Ahora, el caletre del
Sargento Segundo Cuervo estaba igual a quien, no ya en cuclillas sino echado de
bruces en el suelo, entre el matorral casi ni respira y aguaita. Y cuando
sintió prolongarse mucho el silencio que se hizo, intervino con fingida
desaprensión, para no turbar al Cimarrón, y así, dejarle largo el lazo.
-Yo…
La voz, con razón, porque
hablaba presa de intenso recogimiento, le salió cual si fuera la de un pozo:
-…yo no me preocupo por
nada. Las órdenes son órdenes. Obedezco y se acabó. Si está mal lo que uno
hace, uno no es culpante.
Y aulló y quedó
atentísimo al efecto provocado, mientras el joven Macá se echaba el quepis a la
frente, rascándose el copete que se dejaba en medio del casco.
-¡Está bien, Segundo,
está bien! ¡Pero dejar morir de hambre a inocentes!
Gran sobresalto tuvo el
Macá. Fue que, en vez de entregar al mate al Sargento Cuervo, pues a él le
tocaba, se había sorprendido sorbiendo la bombilla, como si él también
perteneciera a la rueda de los superiores. Por suerte, los otros no lo vieron.
Ni el Sargento Segundo advirtió que el mate al primer chupetazo le quedó medio
mediado. De modo que, tranquilamente, abriendo una melosa sonrisa -y por dentro
con las ideas como hormigas cuando algún distraído le planta la pata a su
hormiguero- el Cuervo exclamó:
-¡Se está volviendo un
terrón de azúcar, Sargento! -devolviendo el mate más pronto que otras veces,
claro, porque en esta ocasión el recipiente presentó menos agua.

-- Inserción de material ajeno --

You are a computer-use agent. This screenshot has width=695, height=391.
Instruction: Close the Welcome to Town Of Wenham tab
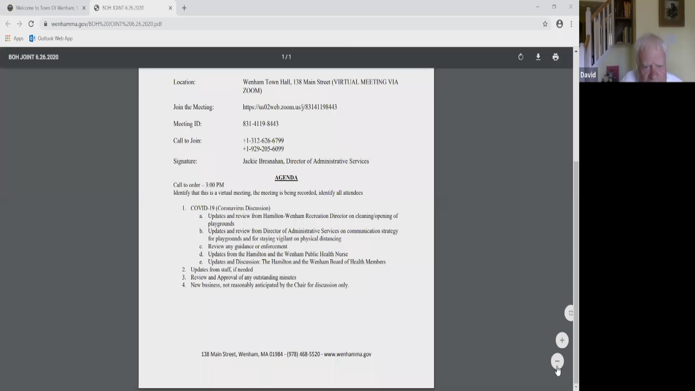tap(84, 8)
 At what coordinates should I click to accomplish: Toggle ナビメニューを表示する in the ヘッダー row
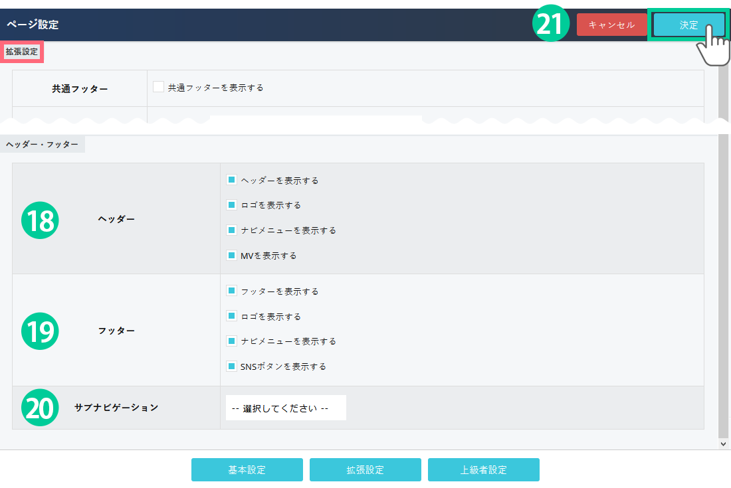pos(231,230)
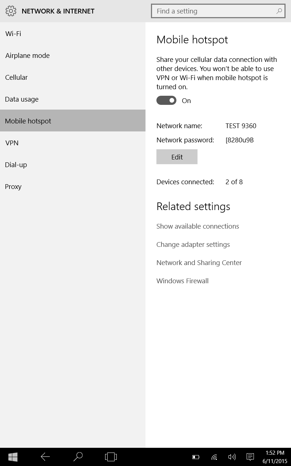Go to the Data usage section
Image resolution: width=291 pixels, height=466 pixels.
point(73,99)
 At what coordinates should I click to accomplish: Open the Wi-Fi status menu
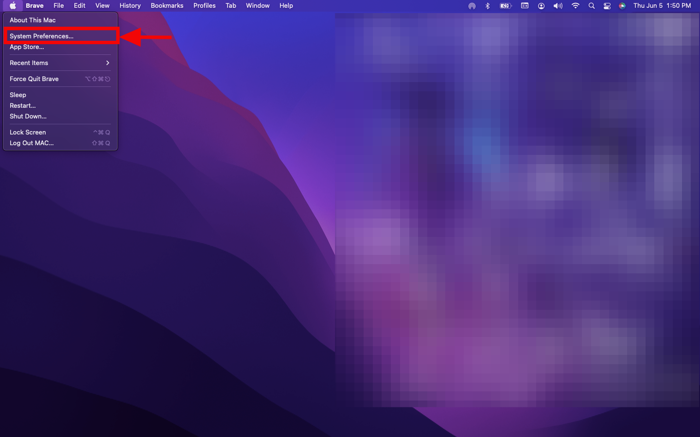coord(576,6)
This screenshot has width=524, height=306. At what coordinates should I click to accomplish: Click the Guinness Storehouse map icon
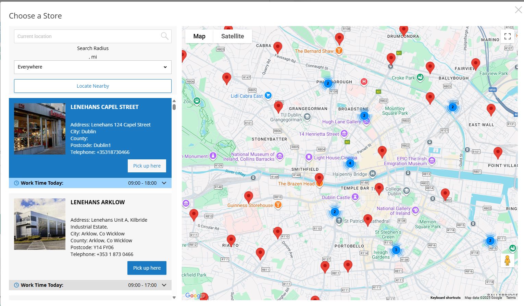278,205
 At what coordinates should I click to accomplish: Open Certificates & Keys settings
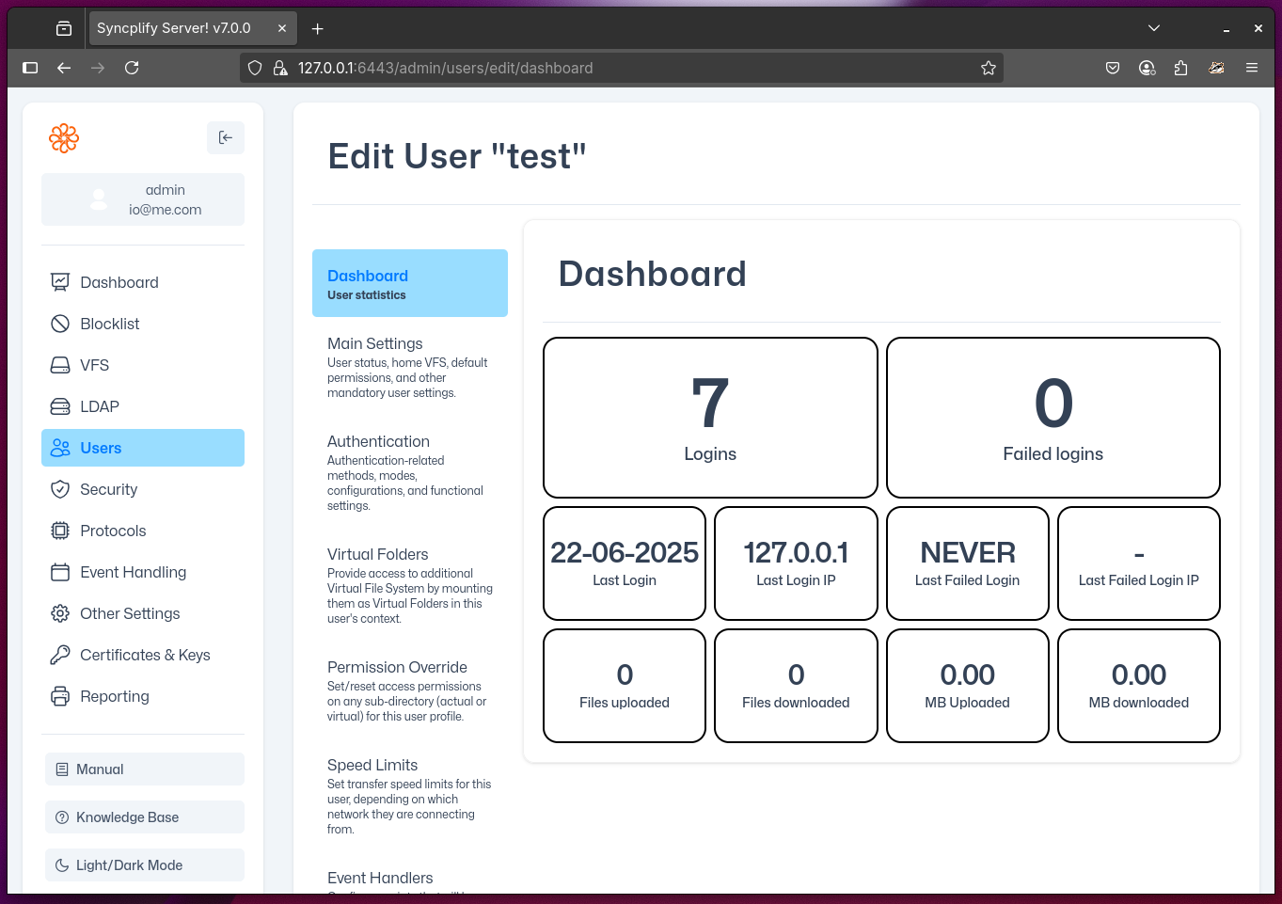[145, 655]
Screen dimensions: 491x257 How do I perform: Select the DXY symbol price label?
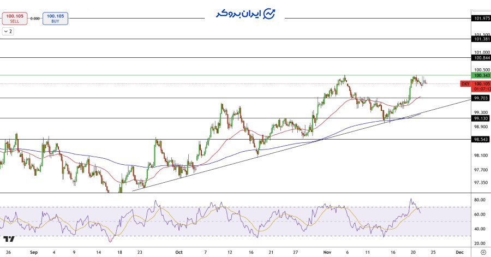tap(465, 83)
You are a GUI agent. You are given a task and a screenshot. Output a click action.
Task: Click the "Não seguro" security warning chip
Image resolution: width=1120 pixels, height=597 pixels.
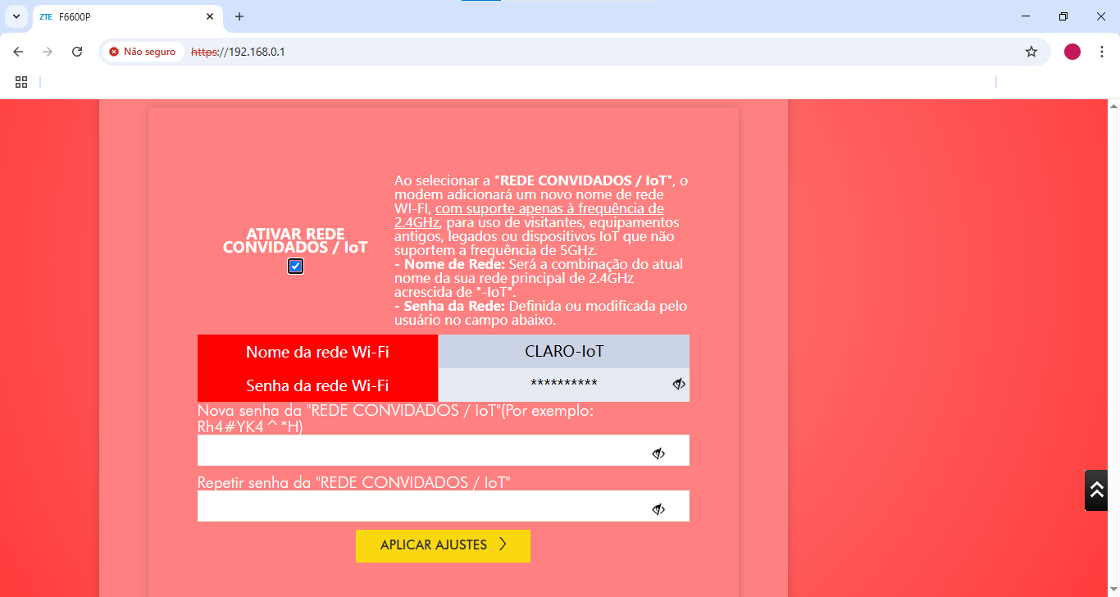click(143, 52)
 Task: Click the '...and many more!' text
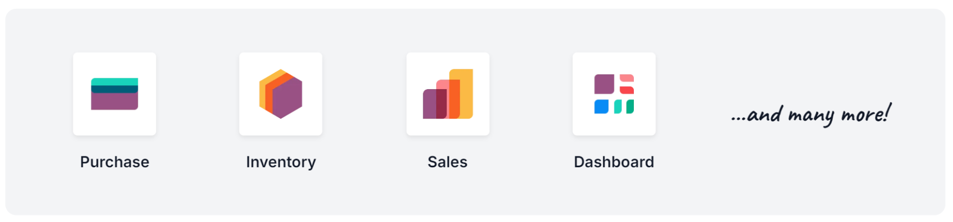point(811,115)
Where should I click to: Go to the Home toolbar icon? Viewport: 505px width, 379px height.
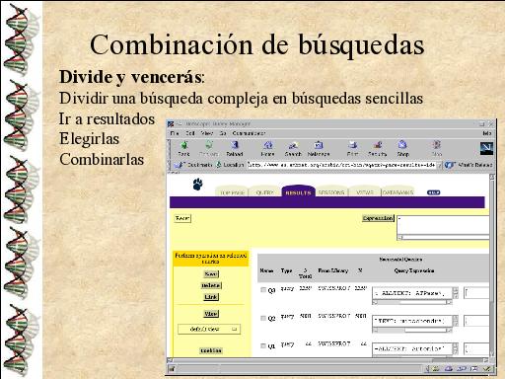pos(267,145)
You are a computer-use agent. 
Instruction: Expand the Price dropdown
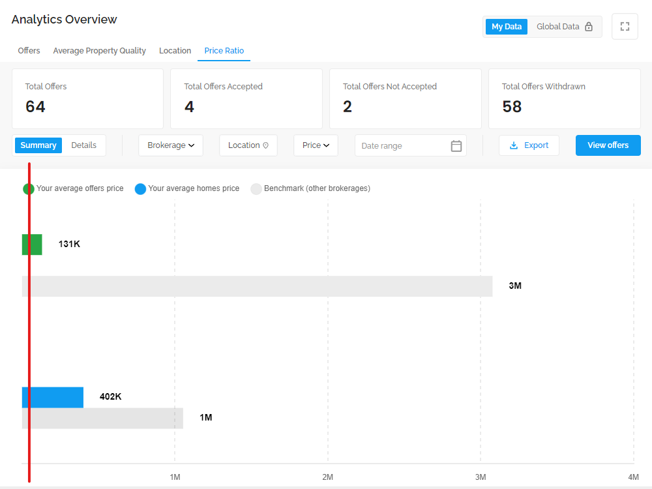point(316,145)
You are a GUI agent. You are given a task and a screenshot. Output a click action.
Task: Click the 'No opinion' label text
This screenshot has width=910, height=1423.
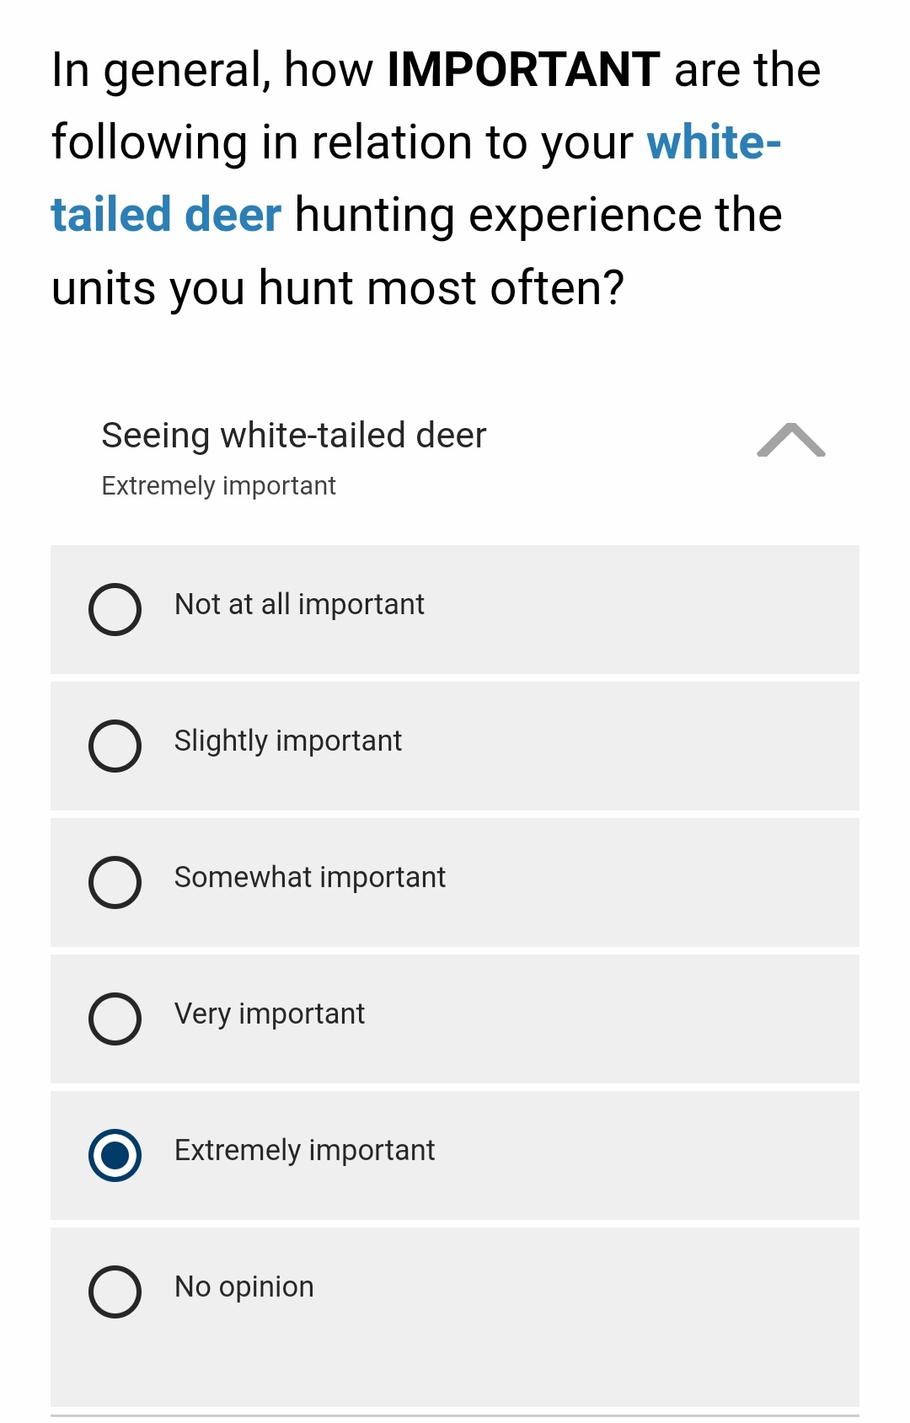[244, 1287]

El Cimarrón había extraviado
la mirada en el cielo oscurecido que, cada vez más bajo hasta esos instantes,
ahora había empezado a ascender, pues la luna alumbraba de lleno… Lejos de ella,
en un playo blancuzco, ya estaban apareciendo estrellas vibrantes, menos sobre
un sitio de color amarillo rojizo, el cual, ese sí, permanecía fijo como el ojo
del odio.
Abajo, cada vago “bendito”
tenía próximo el bulto de un caballo atado a estaca. Más lejos, su dueño, como
los otros conmilitones no dando tregua a los mates, hacía círculo al fogón y
contribuía al mosquerío de miradas que revoloteaban, pesadas, sobre los
asadores.
-¡Linda noche! -exclamó
el Sargento Segundo Cuervo subiendo la voz y la mirada juntas hacia el vasto
estrellerío. -Y agregó, de lado: -Por mí, suspendé- entregando el mate al Macá
porque, diciendo:
-Compermiso -el Fajinero
Mao Pelada, ceñido por delante un culero como delantal, se apareció clavando
los talones a cada paso rápido bajo el peso de un cordero destilante de jugos,
y cuyo grueso espetón hundió en el suelo, ante los dos Sargentos.
El Macá recostó el mate
en la caldera y se introdujo en la carpa. Volvió con una carona que extendió en
el suelo frente a sus superiores. En otro viaje trajo y puso sobre ella varias
galletas y un platillo con fariña cruda.
Los dos Sargentos, entonces, sacaron a un tiempo sus cuchillos.